La conferencia llegó a su final. Mientras duraba el tran­ce había caído la noche, una noche de negrura extraordina­ria, en la que las estrellas parecían brillar de manera anti­natural. Los pedazos de luna se habían alejado en el cielo. Había durado mucho la comunicación; no obstante, en la inmediata vecindad del vagón nada se había alterado. Co­rona seguía como una estatua junto a la entrada del carro­mato; los Hermanos del Árbol continuaban en el claro abierto entre el vagón y la empalizada. Una vez más se­mejó aquello un cuadro: qué fácil resultaba deslizarse en la inmovilidad, pensó Hoja, en tiempos tan misérri­mos. Permanecer y esperar, permanecer y esperar; pero el movimiento había regresado. El Hermano del Árbol giró sobre sí y se alejó sin decir una palabra, haciendo se­ñas a su gente, que cogió a sus muertos y lo siguió a través de la puerta. Cerraron ésta una vez la hubieron cruzado; oyóse el crujiente ruido de los cerrojos. Taco, al parecer en éxtasis, susurró algo a Sombra, que asintió y le tocó el brazo con suavidad. Ambos se encaminaron hasta el carromato.

—¿Bien? —preguntó Corona.

—Nos dejarán pasar —dijo Taco.

—Cuánta cortesía.

—...pero exigen a cambio el carromato y todo cuanto contiene.

—¿Con qué derecho? —boqueó Corona.

—Derecho de profecía —dijo Sombra—. Hay una vi­dente entre ellos, una anciana de estirpe mezclada, un poco Cristal Blanco, otro poco Hermana del Árbol, el resto de Invisible. Les ha dicho que todo lo que ha ve­nido ocurriendo de un tiempo a esta parte ha sido pro­vocado por el Alma para beneficiar a los Hermanos del Árbol.

—¿Todo? ¿Interpretan las devastaciones de los Dien­tes como señal de favor divino?

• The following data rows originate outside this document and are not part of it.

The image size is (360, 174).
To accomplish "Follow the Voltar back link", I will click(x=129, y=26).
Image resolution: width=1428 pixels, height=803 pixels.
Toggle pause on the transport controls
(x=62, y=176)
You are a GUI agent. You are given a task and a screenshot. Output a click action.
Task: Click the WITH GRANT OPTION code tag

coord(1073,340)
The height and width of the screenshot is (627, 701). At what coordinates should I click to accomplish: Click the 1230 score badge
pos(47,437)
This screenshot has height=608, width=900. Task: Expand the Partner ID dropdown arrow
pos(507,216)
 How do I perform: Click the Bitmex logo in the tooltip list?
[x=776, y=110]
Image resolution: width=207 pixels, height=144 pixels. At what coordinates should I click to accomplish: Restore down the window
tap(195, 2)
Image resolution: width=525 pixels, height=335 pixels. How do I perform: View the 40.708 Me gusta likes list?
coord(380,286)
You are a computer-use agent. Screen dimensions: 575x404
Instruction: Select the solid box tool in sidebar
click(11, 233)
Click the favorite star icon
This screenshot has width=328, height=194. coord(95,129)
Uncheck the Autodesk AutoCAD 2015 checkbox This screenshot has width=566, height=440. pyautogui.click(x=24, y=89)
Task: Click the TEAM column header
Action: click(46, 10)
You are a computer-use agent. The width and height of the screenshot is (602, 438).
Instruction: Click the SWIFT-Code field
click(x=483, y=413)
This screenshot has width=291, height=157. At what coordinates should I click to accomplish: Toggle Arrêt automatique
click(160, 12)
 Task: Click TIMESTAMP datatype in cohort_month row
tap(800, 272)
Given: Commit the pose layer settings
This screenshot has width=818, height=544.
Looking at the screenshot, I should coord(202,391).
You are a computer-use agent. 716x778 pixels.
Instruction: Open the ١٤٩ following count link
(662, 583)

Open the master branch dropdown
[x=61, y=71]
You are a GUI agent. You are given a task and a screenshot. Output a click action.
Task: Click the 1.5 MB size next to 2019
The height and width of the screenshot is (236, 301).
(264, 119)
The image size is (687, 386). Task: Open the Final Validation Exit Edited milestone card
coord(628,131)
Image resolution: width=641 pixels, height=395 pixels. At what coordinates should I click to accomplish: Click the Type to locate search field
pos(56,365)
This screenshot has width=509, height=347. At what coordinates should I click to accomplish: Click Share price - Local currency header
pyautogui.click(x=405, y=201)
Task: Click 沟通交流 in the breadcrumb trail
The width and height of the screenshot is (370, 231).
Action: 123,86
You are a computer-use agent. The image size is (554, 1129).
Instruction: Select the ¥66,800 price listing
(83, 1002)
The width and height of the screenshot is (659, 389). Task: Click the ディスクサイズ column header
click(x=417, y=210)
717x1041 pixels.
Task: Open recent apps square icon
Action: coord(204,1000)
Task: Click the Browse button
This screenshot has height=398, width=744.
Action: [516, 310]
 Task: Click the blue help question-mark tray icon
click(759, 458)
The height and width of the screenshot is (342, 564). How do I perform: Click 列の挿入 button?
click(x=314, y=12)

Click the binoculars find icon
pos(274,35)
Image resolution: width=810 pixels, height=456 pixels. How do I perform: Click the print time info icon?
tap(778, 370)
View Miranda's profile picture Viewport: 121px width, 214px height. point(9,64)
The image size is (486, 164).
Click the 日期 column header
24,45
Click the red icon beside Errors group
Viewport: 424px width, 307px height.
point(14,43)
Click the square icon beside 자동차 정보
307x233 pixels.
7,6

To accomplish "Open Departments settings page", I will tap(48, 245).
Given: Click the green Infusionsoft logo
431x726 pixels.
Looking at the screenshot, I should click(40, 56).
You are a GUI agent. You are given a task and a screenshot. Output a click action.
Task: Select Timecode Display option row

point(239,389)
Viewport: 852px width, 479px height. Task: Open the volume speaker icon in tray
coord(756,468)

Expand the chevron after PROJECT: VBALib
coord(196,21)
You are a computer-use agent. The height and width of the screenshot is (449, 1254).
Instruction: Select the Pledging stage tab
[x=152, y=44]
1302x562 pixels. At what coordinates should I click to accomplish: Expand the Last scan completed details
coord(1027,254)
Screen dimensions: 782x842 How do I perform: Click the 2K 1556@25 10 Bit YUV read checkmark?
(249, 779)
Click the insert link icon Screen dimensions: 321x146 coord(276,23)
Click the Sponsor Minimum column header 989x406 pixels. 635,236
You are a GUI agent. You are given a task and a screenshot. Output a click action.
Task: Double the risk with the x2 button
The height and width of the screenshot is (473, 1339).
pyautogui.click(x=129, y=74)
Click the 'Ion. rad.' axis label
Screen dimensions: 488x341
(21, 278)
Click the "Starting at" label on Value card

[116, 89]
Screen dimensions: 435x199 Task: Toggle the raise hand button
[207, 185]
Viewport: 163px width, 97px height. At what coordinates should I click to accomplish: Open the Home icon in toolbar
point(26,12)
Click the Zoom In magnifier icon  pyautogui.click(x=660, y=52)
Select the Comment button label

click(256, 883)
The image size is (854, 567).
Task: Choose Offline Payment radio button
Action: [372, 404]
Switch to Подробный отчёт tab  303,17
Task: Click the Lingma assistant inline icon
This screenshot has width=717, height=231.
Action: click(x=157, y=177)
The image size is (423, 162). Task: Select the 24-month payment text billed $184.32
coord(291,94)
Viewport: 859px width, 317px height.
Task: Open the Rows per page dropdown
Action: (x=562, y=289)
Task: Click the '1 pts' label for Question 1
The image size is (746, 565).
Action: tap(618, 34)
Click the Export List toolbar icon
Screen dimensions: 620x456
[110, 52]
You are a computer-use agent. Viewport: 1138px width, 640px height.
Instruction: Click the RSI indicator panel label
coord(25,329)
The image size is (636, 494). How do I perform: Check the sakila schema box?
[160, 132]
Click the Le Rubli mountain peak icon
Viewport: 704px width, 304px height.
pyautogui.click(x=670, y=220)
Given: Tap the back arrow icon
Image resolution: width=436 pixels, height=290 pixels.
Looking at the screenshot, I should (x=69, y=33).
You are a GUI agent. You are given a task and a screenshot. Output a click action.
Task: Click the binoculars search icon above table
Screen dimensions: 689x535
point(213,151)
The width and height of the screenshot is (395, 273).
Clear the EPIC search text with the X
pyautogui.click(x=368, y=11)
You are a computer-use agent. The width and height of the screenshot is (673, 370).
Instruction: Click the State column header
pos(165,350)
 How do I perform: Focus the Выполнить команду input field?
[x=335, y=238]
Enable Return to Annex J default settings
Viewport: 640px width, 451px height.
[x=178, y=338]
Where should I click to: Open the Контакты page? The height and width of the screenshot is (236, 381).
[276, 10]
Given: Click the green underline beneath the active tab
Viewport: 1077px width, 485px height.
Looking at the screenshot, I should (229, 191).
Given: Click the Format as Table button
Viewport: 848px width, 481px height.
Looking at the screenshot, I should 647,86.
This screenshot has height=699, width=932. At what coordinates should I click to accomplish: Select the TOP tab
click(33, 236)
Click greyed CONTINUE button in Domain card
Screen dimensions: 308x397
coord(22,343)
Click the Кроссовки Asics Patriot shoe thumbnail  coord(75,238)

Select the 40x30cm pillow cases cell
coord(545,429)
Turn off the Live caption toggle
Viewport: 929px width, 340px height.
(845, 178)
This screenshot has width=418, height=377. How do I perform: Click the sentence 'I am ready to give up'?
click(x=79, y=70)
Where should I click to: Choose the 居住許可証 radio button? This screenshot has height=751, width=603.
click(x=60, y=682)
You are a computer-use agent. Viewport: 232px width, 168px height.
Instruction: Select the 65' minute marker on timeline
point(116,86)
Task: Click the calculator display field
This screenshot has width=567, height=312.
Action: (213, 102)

—Todo —dijo Taco— Toda la catástrofe. Y todo en su favor. Tanto que las migraciones empezarían y los re­fugiados acudirían a este lugar llevando consigo objetos de valor, que tendrían que entregarse a aquellos que el Alma quiere que sean sus propietarios, es decir, los Her­manos del Árbol.

Corona se echó a reír.

—Si quieren robar, ¿por qué no hacerlo abiertamen­te, en nombre propio, y dejar en paz las invocaciones al Alma?

—No se consideran ladrones —dijo Sombra—. La sin­ceridad del jefe es innegable. Él y su pueblo creen de veras que el Alma ha decretado estas cosas para su bien, que ha llegado el tiempo de...

—¡Sinceridad!

—...que los Hermanos del Árbol se conviertan en pro­pietarios. Por ello han levantado esta muralla en medio de la pista; a los refugiados que van al oeste les quitan las posesiones bajo bendición del Alma.